CIBC: Target at 22$ (prior 23$)

CIBC: Target at 22$ (prior 23$)
Preparing For A Slow Recovery

Our Conclusion


While the airline industry faces significant uncertainty, AC is as wellpositioned as any global carrier for when a recovery does emerge. Its strong balance sheet entering this crisis, improved liquidity buffer, and declining cash burn highlight that the company is doing a good job controlling the variables it can control. We have tweaked our estimates reflecting a slower recovery than we had previously been forecasting. Our price target moves down $1 to $22, and we maintain our Outperformer rating.

Key Points

AC’s Q2 results and Q3 capacity outlook highlight that air passenger traffic is recovering more slowly in Canada than in other parts of the world. For example, looking at recent data, ticket sales are down ~85% in Canada, 5-10 points lower than in the U.S. This reflects Canada’s more stringent travel rules with government continuing to recommend against non-essential travel, 14-day quarantining rules, interprovincial travel barriers, and international travel restrictions. That said, we continue to see AC controlling the variables it can control, putting it in a position to benefit when air traffic does return. In this note, we outline our key takeaways from AC’s second quarter.

Controlling The Controllable: AC continues to do a good job controlling the controllable. It has increased its liquidity buffer to $9.12 billion versus $6.523 billion at the end of Q1. AC's excess cash sits at $6.82 billion as the company has called out $2.4 billion in minimum cash to run its operations.

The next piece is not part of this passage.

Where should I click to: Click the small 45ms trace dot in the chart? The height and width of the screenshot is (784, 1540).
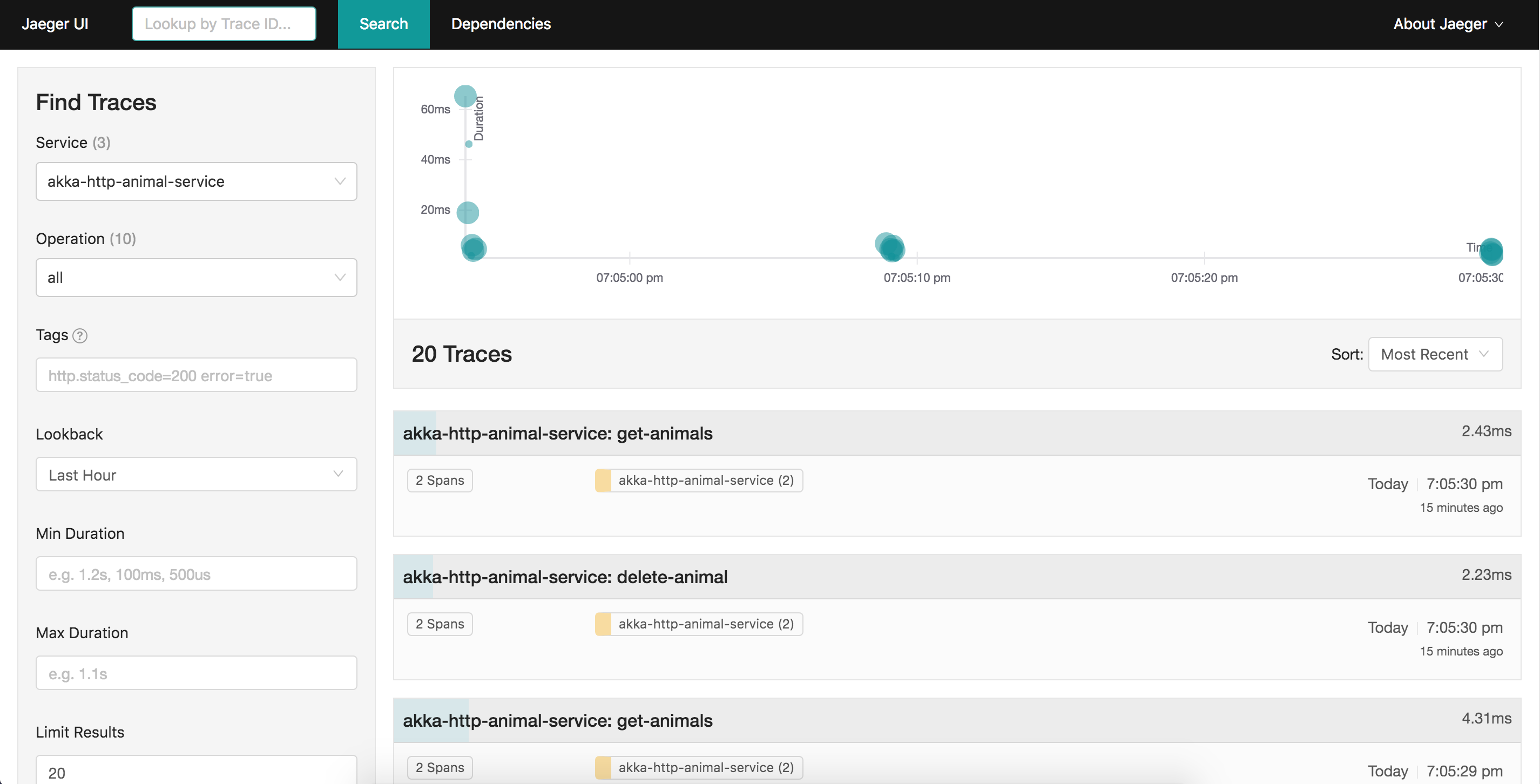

Its unencumbered asset pool (excluding the value of Aeroplan and Air Canada Vacations) sits at ~$2.5 billion. Daily cash burn is expected to be $15 million- $17 million in Q3, down from ~$19 million in Q2. Third quarter cash burn includes $4 million per day in capex and $5 million per day in lease and debt service costs. This infers ~19 months of liquidity. And if we assume that all capex will be financed, that would extend out AC’s liquidity to ~26 months. While demand remains soft given spiking COVID-19 cases in the U.S. and travel restrictions in Canada, we continue to see AC with sufficient liquidity to manage through this crisis.